**The task:** Everything in the listing below from the line containing "1274x822 pixels. Task: Toggle" through the line containing "You are a computer-use agent. This" must be repeated exactly; the remaining lines are not wanted.

**Provided records:**
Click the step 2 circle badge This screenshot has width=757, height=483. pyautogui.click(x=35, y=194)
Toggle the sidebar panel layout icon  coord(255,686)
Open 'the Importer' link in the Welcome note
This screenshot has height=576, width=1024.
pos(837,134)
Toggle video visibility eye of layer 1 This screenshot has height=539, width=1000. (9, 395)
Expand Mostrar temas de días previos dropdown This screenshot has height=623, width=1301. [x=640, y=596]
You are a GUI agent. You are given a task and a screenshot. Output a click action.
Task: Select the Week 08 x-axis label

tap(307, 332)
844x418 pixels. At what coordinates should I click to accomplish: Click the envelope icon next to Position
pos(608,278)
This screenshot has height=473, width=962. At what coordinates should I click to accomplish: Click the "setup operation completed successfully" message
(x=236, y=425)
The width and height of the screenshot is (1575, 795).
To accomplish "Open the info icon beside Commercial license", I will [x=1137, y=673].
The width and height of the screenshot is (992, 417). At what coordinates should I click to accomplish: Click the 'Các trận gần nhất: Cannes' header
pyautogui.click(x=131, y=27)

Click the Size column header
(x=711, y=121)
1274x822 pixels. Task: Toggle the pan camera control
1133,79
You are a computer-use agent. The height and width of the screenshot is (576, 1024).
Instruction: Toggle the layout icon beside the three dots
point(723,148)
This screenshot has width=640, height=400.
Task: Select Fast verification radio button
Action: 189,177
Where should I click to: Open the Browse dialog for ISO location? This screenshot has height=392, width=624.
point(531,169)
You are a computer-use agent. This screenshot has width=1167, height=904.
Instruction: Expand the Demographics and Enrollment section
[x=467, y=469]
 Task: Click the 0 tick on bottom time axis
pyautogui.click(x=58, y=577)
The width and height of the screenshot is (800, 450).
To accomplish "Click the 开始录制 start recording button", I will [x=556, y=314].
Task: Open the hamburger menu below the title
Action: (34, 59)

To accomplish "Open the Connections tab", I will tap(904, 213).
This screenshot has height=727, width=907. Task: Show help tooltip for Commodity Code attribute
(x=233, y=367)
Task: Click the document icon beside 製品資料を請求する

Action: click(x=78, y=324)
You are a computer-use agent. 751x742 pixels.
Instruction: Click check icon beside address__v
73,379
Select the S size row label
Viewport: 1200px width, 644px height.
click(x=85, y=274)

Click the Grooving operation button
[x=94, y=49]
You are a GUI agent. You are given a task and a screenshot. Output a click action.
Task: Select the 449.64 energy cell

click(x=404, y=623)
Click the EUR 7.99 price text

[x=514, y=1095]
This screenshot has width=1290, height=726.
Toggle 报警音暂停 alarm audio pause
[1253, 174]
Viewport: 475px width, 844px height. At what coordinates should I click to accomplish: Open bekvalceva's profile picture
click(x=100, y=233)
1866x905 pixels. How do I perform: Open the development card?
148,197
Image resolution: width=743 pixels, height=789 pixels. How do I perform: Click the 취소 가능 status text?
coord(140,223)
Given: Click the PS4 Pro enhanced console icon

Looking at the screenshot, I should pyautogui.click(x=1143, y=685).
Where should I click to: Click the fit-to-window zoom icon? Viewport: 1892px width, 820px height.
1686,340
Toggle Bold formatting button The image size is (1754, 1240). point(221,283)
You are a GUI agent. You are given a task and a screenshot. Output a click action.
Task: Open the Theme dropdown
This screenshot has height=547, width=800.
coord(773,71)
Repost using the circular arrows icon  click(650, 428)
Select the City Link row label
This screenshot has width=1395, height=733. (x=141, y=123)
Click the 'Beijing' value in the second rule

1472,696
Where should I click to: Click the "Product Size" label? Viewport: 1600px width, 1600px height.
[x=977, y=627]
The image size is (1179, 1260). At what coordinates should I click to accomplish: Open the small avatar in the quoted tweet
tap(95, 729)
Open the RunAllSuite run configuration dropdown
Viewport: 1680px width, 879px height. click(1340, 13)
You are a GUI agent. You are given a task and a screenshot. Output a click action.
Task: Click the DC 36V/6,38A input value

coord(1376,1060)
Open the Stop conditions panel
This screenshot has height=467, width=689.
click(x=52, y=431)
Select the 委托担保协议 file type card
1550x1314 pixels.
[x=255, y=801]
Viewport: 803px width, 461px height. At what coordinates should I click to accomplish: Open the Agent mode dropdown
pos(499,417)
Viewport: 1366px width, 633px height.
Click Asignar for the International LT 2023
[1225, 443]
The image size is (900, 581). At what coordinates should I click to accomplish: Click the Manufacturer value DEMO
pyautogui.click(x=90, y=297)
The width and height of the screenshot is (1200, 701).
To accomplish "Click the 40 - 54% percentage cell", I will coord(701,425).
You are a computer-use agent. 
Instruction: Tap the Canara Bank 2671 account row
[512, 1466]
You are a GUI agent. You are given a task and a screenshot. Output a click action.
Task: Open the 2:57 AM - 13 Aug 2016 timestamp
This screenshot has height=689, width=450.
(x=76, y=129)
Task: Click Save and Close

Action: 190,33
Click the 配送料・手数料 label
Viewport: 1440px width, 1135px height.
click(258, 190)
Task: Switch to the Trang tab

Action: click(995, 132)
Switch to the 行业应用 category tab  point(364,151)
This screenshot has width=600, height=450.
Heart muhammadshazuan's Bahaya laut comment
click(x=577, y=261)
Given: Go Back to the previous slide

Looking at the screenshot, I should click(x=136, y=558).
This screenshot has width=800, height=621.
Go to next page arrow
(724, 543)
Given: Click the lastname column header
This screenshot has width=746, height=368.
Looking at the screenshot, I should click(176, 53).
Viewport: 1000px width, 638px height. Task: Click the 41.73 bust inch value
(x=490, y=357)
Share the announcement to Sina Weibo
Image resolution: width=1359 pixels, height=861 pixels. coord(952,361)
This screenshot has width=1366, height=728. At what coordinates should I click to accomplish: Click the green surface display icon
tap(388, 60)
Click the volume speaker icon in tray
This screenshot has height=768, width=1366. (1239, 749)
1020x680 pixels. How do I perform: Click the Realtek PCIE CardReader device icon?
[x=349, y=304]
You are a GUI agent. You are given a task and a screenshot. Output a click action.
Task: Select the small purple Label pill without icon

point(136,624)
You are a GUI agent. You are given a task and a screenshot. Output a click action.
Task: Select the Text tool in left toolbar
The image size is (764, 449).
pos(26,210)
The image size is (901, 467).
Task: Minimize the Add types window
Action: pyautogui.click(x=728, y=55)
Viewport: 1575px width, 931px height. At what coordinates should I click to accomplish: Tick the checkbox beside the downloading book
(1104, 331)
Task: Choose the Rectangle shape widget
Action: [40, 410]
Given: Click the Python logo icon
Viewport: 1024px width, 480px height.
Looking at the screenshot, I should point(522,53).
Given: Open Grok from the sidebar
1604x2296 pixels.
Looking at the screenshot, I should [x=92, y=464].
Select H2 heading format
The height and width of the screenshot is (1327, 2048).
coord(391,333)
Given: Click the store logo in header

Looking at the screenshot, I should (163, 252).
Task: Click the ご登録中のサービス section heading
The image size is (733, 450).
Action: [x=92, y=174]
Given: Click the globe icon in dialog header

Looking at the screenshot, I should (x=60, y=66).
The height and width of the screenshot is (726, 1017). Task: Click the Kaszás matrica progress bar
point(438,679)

**Solution for this problem:**
1274x822 pixels. Task: Toggle the pan camera control
1133,79
You are a computer-use agent. The height and width of the screenshot is (576, 1024).
Instruction: Toggle the layout icon beside the three dots
point(723,148)
This screenshot has width=640, height=400.
Task: Select Fast verification radio button
Action: 189,177
Where should I click to: Open the Browse dialog for ISO location? This screenshot has height=392, width=624.
point(531,169)
You are a computer-use agent. This screenshot has width=1167, height=904.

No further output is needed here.